My story begins in San Jose, Nueva Ecija, where I was born and raised during the exciting 1940s and 1950s.
San Jose was a fast-developing town toward the end of the 1930s and at the onset of the 1940s. Its vast uncleared land suitable for agriculture was attracting settlers from other towns in Nueva Ecija and neighboring provinces (according to Wikipedia).
My father told me that when World War II erupted on Dec. 8, 1941, San Jose turned into a huge evacuation center. Then, on Dec. 23, 1941, Japanese fighter planes bombarded San Jose’s main structures while Japanese soldiers stormed into town. The enemy attack left a number of people dead and part of the town in ruins.
Because my mother then was eight months pregnant with me, my father decided to move her away from the hostilities. On Christmas Eve, he transported my mother and two older siblings in a kalesa to the safety of Porais, a barrio south of the poblacion where they celebrated Christmas and waited for my birth.
A month later, I was born in a time of war in Porais, San Jose, Nueva Ecija on Jan. 22, 1942.
I have dim memories of the war years. But I clearly remember that the war had already ended when my family went back to our old neighborhood in Ramos street, where I made fond memories of my childhood.

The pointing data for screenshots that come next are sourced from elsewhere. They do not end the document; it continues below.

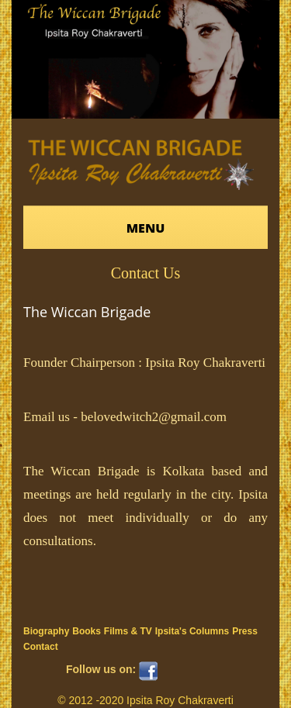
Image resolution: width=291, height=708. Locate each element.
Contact (40, 646)
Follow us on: (101, 669)
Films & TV (128, 631)
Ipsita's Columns (192, 631)
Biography (46, 631)
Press (245, 631)
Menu (145, 228)
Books (86, 631)
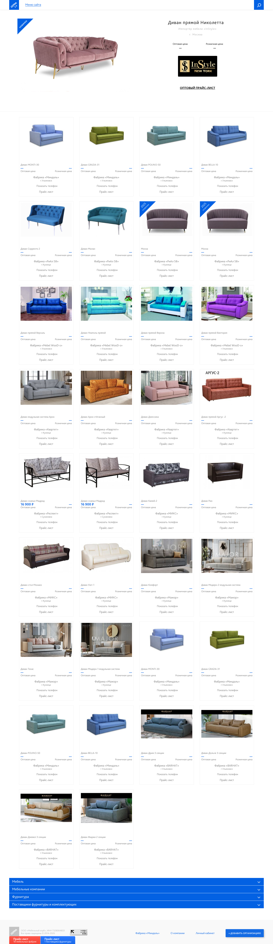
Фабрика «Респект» (46, 515)
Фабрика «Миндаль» (46, 179)
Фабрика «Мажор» (166, 599)
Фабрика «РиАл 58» (46, 263)
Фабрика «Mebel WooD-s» (46, 347)
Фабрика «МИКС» (166, 515)
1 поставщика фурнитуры (57, 940)
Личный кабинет (205, 933)
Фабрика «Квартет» (46, 431)
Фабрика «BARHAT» (166, 767)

Then came my first classroom experience. Schools reopened in June 1946 and I sat as a 4-year-old saling-pusa in my sister Elena’s Grade 1, section 1 class under Ms Luisa Reyes, the most sought-after teacher then at San Jose Central School. And I am proud to say Lino Brocka was also a member of that class. (Brocka is the acclaimed movie director and National Artist for Film. He wrote and directed “Tinimbang Ka Ngunit Kulang,” an award-winning movie based on the life story of Kuala, San Jose’s faceless town character in the 1950s.)
Two years later, in 1948, I was sitting once again in Miss Reyes’ Grade 1, Section 1 class. No longer a saling-pusa but a proud Grade 1 pupil.

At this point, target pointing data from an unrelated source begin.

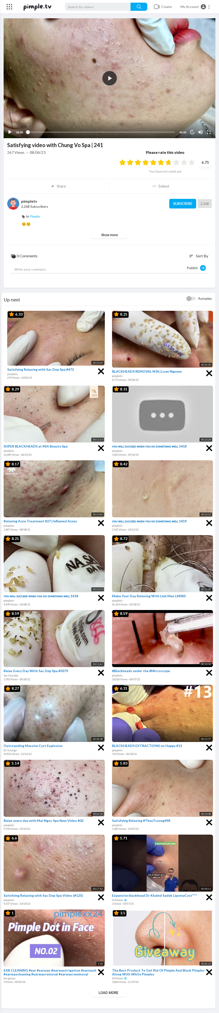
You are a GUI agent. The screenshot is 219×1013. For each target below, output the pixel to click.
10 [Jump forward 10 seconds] (192, 131)
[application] (109, 78)
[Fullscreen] (208, 131)
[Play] (9, 131)
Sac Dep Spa (11, 674)
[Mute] (200, 131)
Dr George (10, 749)
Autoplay (205, 298)
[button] (195, 6)
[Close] (101, 370)
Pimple (35, 216)
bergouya (9, 977)
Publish (196, 267)
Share (58, 185)
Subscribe (182, 203)
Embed (160, 185)
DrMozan (119, 899)
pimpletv (29, 200)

I completed elementary studies at San Jose Central School in 1954, and high school at the Catholic-run St. Joseph School in 1958.
I created the most cherished memories of my teenage years in St. Joseph: classroom mischief, first crush, first bike ride, dance parties and barkada escapades. And I will always remember the finest English teacher then at St. Joseph, who pounded into me the basics of grammar and composition: Mrs. Bernardina Salvador.

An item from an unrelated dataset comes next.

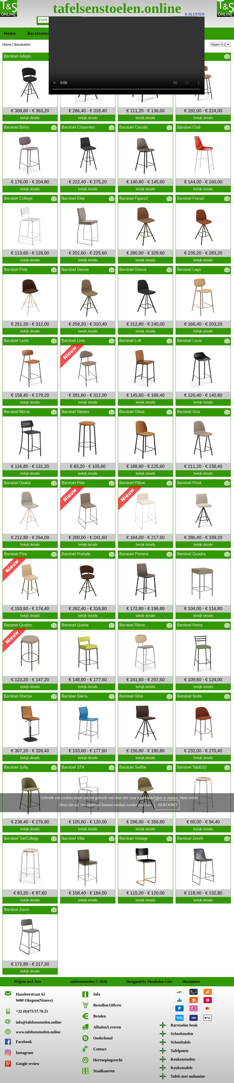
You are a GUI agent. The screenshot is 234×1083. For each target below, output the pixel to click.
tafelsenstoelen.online (117, 8)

In the 1950s, the people of San Jose resumed their war-interrupted lives and moved on with hope for a brighter future. With relative peace in place, the town continued to progress and local businesses started to flourish. Movie houses went up and commercial establishments mushroomed along the main highway, particularly across the public market.
The marketplace itself became a beehive of business activities on Sundays. Traders from nearby towns and barrios would come and sell newly picked fruits and fresh vegetables, live chickens and the latest catch of dalag, hito and other freshwater fish.
Available public transportation also helped San Jose’s rapid development in the ’50s. The Manila Railroad Company (Philippine National Railways today) operated its Tutuban to San Jose line daily, while its overland counterpart, the Luzon Bus Line, ran regular trips from San Jose to Manila and vice versa. Pantranco maintained a route to Pangasinan, while Rural Transit went all the way up to Isabela. Horse-driven kalesa ferried people around town, while carabao-drawn kariton transported folks from the barrios to the poblacion.
I left San Jose in 1958 after high school to further pursue God’s plan for me elsewhere.
Today, 61 years later, San Jose is a bustling city, and feels different from the small town I knew before. But no matter, it is still the hometown where my story begins.